Insgesamt gewann die SVP mit einem Stimmenanteil von nun 29,5 Prozent 65 der 200 Sitze im Nationalrat, der großen Kammer des Parlaments. Noch nie seit dem ersten Weltkrieg hat eine einzelne Partei so gut abgeschnitten. Die rechtsliberale wirtschaftsnahe FDP gewann drei weitere Mandate und ist nun mit 33 Abgeordneten im Nationalrat vertreten.
Gemeinsam haben die rechtsbürgerlichen Parteien eine knappe absolute Mehrheit: SVP und FDP sowie die Regionalparteien Mouvement Citoyens Genevois in der frankophonen Westschweiz und Lega dei Ticinesi in der italienischen Schweiz im Süden verfügen über 101 der 200 Mandate im Nationalrat. Diese Parteien bilden aber keinen gemeinsamen Block.
Die Sozialdemokraten verloren zwei Mandate und kamen auf 44 Sitze, bleiben aber zweitstärkste Einzelpartei. Die Christdemokraten (CVP) büßten einen Sitz ein, kamen aber noch auf 28 Mandate. Die großen Verlierer sind die beiden Umweltparteien. Die linksorientierten Grünen behalten nur noch zehn von einst 15 Sitzen, die bürgerlichen Grünliberalen nur noch 6 von einst zwölf.

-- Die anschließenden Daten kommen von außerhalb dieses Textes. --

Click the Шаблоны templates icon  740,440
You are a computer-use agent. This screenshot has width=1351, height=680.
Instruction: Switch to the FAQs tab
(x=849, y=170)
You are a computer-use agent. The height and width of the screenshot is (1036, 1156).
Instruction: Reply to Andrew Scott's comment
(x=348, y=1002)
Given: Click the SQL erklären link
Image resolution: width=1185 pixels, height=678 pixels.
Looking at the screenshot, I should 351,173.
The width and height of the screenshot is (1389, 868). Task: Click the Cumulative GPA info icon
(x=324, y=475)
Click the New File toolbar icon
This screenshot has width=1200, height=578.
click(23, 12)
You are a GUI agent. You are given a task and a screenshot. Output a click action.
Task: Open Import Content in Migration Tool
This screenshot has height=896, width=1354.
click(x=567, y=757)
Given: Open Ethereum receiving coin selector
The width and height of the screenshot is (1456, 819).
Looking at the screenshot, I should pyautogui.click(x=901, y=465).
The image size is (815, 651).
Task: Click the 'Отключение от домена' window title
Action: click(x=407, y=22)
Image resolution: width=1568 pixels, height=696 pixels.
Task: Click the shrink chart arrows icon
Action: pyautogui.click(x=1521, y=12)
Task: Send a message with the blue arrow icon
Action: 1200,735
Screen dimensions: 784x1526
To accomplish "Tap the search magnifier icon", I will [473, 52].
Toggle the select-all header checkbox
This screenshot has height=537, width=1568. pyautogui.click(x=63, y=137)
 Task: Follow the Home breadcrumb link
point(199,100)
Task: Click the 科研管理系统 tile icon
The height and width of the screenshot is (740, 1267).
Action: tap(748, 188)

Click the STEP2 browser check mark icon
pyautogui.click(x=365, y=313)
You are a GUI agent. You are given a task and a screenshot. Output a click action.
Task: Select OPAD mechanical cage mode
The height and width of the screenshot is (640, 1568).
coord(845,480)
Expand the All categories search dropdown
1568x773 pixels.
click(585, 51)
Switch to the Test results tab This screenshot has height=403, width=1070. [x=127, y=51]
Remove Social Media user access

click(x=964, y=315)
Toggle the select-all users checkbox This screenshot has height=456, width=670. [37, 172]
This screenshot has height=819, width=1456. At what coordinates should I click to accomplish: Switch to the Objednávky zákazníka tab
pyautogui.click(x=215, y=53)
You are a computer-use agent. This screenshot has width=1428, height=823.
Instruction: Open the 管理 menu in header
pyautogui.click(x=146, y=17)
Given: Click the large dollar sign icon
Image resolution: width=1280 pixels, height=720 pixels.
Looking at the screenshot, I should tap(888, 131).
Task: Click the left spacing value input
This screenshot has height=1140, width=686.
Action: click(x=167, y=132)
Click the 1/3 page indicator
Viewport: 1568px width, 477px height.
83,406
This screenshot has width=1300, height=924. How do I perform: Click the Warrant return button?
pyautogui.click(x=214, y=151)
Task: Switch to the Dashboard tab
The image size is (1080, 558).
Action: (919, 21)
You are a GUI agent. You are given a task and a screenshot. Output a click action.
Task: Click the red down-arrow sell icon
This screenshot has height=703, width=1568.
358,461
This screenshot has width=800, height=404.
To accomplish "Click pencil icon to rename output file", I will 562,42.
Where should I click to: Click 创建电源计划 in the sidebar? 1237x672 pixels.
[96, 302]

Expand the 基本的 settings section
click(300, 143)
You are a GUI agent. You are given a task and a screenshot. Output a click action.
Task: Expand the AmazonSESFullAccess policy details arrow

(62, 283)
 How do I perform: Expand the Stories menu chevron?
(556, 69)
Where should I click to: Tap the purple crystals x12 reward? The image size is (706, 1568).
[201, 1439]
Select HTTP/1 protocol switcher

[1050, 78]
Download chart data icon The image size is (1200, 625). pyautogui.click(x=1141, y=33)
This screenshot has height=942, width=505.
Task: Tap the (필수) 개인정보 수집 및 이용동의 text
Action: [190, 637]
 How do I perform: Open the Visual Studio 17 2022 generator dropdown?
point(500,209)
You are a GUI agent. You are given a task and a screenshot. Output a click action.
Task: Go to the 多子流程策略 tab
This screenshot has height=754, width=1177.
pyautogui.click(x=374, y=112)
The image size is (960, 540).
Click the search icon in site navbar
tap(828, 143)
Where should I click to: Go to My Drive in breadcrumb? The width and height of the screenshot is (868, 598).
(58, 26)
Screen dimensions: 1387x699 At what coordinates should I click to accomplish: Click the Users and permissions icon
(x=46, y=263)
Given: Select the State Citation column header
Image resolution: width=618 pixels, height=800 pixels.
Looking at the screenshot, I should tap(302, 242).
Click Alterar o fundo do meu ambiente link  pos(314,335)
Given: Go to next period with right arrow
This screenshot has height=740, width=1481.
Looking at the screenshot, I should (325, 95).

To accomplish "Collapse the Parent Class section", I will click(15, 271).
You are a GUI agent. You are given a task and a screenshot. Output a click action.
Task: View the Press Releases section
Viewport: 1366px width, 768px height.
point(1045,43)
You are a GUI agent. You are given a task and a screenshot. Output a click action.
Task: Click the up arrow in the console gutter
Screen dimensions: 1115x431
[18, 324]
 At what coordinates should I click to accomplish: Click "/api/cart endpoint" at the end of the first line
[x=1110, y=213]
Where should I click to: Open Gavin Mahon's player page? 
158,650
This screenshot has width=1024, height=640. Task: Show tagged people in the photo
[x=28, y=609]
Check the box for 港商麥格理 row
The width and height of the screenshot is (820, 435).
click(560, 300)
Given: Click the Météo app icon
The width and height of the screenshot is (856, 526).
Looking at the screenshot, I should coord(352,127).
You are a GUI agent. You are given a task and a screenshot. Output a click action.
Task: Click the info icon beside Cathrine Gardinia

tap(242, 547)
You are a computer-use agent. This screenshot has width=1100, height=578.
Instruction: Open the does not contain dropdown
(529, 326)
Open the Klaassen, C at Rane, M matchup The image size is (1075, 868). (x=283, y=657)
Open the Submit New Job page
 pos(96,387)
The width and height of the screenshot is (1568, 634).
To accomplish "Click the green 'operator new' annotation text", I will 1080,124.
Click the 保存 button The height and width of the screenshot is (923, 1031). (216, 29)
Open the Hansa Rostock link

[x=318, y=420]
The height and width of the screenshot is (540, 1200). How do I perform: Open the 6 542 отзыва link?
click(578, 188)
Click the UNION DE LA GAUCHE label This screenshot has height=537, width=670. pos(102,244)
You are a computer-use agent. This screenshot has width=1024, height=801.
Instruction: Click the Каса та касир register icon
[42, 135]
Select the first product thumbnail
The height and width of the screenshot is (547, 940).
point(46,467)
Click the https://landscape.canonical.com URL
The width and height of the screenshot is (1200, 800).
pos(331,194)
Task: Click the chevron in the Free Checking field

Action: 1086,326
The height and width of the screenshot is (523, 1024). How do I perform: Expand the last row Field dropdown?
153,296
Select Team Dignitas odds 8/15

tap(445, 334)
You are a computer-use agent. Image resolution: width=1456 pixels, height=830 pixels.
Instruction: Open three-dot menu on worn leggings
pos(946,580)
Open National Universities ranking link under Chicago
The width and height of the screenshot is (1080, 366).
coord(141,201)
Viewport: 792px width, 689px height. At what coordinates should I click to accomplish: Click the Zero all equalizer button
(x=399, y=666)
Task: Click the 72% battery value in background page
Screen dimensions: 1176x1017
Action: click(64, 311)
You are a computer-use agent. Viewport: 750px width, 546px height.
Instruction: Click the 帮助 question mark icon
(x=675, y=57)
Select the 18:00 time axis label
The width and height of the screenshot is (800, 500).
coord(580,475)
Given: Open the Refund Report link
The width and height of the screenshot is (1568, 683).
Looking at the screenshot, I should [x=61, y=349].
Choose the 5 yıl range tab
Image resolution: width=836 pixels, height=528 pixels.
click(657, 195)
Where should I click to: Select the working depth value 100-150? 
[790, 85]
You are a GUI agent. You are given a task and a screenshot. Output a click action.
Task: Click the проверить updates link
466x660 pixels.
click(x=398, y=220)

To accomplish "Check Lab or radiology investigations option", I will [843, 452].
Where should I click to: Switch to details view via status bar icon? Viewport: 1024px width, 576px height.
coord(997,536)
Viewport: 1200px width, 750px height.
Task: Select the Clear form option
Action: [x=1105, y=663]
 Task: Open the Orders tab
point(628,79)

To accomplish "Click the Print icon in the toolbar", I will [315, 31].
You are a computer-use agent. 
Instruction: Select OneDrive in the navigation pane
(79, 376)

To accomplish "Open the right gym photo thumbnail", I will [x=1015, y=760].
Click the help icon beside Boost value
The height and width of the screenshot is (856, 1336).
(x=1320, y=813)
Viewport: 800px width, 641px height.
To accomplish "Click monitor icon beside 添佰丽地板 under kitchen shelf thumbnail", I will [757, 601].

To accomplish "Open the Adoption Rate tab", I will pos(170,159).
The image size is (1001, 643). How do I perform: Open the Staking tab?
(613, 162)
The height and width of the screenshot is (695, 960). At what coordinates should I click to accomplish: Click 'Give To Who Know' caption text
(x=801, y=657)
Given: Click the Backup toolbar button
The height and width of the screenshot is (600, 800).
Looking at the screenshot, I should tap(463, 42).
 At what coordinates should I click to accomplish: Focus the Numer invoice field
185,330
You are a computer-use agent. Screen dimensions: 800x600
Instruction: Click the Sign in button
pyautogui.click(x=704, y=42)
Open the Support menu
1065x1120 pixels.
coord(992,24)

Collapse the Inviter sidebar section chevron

Die SVP hatte im Wahlkampf betont, sie wolle die Zuwanderung von Ausländern begrenzen, Missbrauch im Asylwesen beseitigen und zudem einen „Anschluss“ des Alpenlandes an die EU verhindern. SVP-Chef Brunner erklärte zum Sieg seiner Partei, die „Völkerwanderung in Richtung Europa“ und die Probleme der Asylpolitik in der Schweiz hätten das Klima im Wahlkampf bestimmt. Die SVP habe die richtigen Antworten darauf.
Die Sozialdemokraten hatten für eine gemäßigte Reform des Asylrechts geworben und sich für eine engere Kooperation mit der EU eingesetzt.
Für die SVP zieht erstmals die Unternehmerin Magdalena Martullo-Blocher in den Nationalrat ein – sie ist die Tochter des Milliardärs und SVP-Ziehvaters Christoph Blocher. Im Kanton Graubünden eroberte sie einen zweiten Sitz für die Nationalkonservativen.
Ein Abgeordnetenmandat gewann auch der SVP-Quereinsteiger und Chef des Schweizer Politik-Magazins „Die Weltwoche“, Roger Köppel. Der einstige Chefredakteur der deutschen Tageszeitung „Die Welt“ (2004-2006) war erst kürzlich der SVP beigetreten.
Zu seiner Motivation erklärte Köppel: „Schreiben allein genügt nicht mehr. Ich kann nicht länger von außen beobachten, wie in Bern das Erfolgsmodell Schweiz demontiert wird.“ Köppel gehört zu prominenten Befürwortern einer Drosselung der Zuwanderung in die Schweiz. Sie würde sonst zu mehr Kriminalität und mehr Arbeitslosigkeit sowie zu „mehr Stress und Unzufriedenheit bei den Schweizerinnen und Schweizern, weniger Produktivität und weniger Wohlstand“ führen, warnte er.
SVP-Chef Brunner bekräftigte nach dem Wahlsieg die Forderung, in der nächsten Regierung mit zwei der sieben Minister vertreten zu sein. In der sogenannten Konkordanzdemokratie der Schweiz werden möglichst viele politische Kräfte an der Regierung beteiligt. Die stärksten Parteien erhalten dabei jeweils zwei oder einen Ministerposten. In den letzten Jahren hat sich die SVP mit einem Platz am Kabinettstisch zufriedengeben müssen, obwohl ihr nach der Wählerstärke zwei zustehen würden. Gewählt werden die neuen Minister am 9. Dezember vom gesamten Parlament.